Dataset entries
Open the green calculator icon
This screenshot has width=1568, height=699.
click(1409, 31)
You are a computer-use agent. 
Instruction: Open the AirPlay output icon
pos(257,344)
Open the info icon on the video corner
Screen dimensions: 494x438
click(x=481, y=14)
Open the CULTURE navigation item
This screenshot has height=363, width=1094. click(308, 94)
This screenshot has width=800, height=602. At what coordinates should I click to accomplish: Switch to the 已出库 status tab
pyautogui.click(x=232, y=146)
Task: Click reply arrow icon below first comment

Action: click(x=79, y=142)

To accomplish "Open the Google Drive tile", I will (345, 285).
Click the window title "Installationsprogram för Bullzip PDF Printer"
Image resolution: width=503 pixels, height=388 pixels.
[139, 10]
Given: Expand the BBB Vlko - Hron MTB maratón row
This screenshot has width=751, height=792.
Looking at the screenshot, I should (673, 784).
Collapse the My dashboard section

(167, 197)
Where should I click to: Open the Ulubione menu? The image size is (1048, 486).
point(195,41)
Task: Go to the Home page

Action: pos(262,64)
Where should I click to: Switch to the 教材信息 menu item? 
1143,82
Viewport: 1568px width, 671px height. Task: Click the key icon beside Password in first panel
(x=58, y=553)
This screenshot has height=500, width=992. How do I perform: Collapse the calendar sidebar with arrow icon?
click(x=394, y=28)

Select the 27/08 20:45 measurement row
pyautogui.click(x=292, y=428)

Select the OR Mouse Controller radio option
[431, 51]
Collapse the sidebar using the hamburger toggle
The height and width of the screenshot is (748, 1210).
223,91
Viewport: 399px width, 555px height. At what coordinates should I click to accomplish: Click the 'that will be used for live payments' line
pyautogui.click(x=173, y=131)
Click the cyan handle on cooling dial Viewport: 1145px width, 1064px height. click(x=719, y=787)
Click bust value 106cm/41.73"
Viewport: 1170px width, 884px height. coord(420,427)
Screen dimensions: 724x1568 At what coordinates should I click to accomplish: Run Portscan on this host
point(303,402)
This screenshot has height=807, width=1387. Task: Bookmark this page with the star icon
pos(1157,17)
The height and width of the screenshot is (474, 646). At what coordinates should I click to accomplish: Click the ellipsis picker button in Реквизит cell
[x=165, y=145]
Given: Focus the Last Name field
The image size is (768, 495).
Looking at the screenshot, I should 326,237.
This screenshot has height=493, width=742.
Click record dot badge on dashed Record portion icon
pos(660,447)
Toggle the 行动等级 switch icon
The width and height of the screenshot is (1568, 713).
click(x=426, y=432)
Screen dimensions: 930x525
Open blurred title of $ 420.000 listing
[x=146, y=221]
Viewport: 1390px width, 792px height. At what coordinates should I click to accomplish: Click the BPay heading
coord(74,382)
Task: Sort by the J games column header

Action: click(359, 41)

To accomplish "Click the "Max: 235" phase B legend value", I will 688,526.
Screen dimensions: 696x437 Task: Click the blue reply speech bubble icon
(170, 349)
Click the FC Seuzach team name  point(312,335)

WHAT TO PRODUCE: The answer consists of every entry, returned exactly.

SOLVED EXERCISE:
Open the green calculator icon
This screenshot has width=1568, height=699.
click(1409, 31)
You are a computer-use agent. 
Instruction: Open the AirPlay output icon
pos(257,344)
Open the info icon on the video corner
Screen dimensions: 494x438
click(x=481, y=14)
Open the CULTURE navigation item
This screenshot has height=363, width=1094. click(308, 94)
This screenshot has width=800, height=602. At what coordinates should I click to accomplish: Switch to the 已出库 status tab
pyautogui.click(x=232, y=146)
Task: Click reply arrow icon below first comment

Action: click(x=79, y=142)

To accomplish "Open the Google Drive tile", I will (345, 285).
Click the window title "Installationsprogram för Bullzip PDF Printer"
Image resolution: width=503 pixels, height=388 pixels.
[139, 10]
Given: Expand the BBB Vlko - Hron MTB maratón row
This screenshot has width=751, height=792.
Looking at the screenshot, I should (673, 784).
Collapse the My dashboard section

(167, 197)
Where should I click to: Open the Ulubione menu? The image size is (1048, 486).
point(195,41)
Task: Go to the Home page

Action: pos(262,64)
Where should I click to: Switch to the 教材信息 menu item? 
1143,82
Viewport: 1568px width, 671px height. Task: Click the key icon beside Password in first panel
(x=58, y=553)
This screenshot has height=500, width=992. How do I perform: Collapse the calendar sidebar with arrow icon?
click(x=394, y=28)

Select the 27/08 20:45 measurement row
pyautogui.click(x=292, y=428)

Select the OR Mouse Controller radio option
[431, 51]
Collapse the sidebar using the hamburger toggle
The height and width of the screenshot is (748, 1210).
223,91
Viewport: 399px width, 555px height. At what coordinates should I click to accomplish: Click the 'that will be used for live payments' line
pyautogui.click(x=173, y=131)
Click the cyan handle on cooling dial Viewport: 1145px width, 1064px height. click(x=719, y=787)
Click bust value 106cm/41.73"
Viewport: 1170px width, 884px height. coord(420,427)
Screen dimensions: 724x1568 At what coordinates should I click to accomplish: Run Portscan on this host
point(303,402)
This screenshot has height=807, width=1387. Task: Bookmark this page with the star icon
pos(1157,17)
The height and width of the screenshot is (474, 646). At what coordinates should I click to accomplish: Click the ellipsis picker button in Реквизит cell
[x=165, y=145]
Given: Focus the Last Name field
The image size is (768, 495).
Looking at the screenshot, I should 326,237.
This screenshot has height=493, width=742.
Click record dot badge on dashed Record portion icon
pos(660,447)
Toggle the 行动等级 switch icon
The width and height of the screenshot is (1568, 713).
click(x=426, y=432)
Screen dimensions: 930x525
Open blurred title of $ 420.000 listing
[x=146, y=221]
Viewport: 1390px width, 792px height. At what coordinates should I click to accomplish: Click the BPay heading
coord(74,382)
Task: Sort by the J games column header

Action: click(359, 41)

To accomplish "Click the "Max: 235" phase B legend value", I will 688,526.
Screen dimensions: 696x437 Task: Click the blue reply speech bubble icon
(170, 349)
Click the FC Seuzach team name  point(312,335)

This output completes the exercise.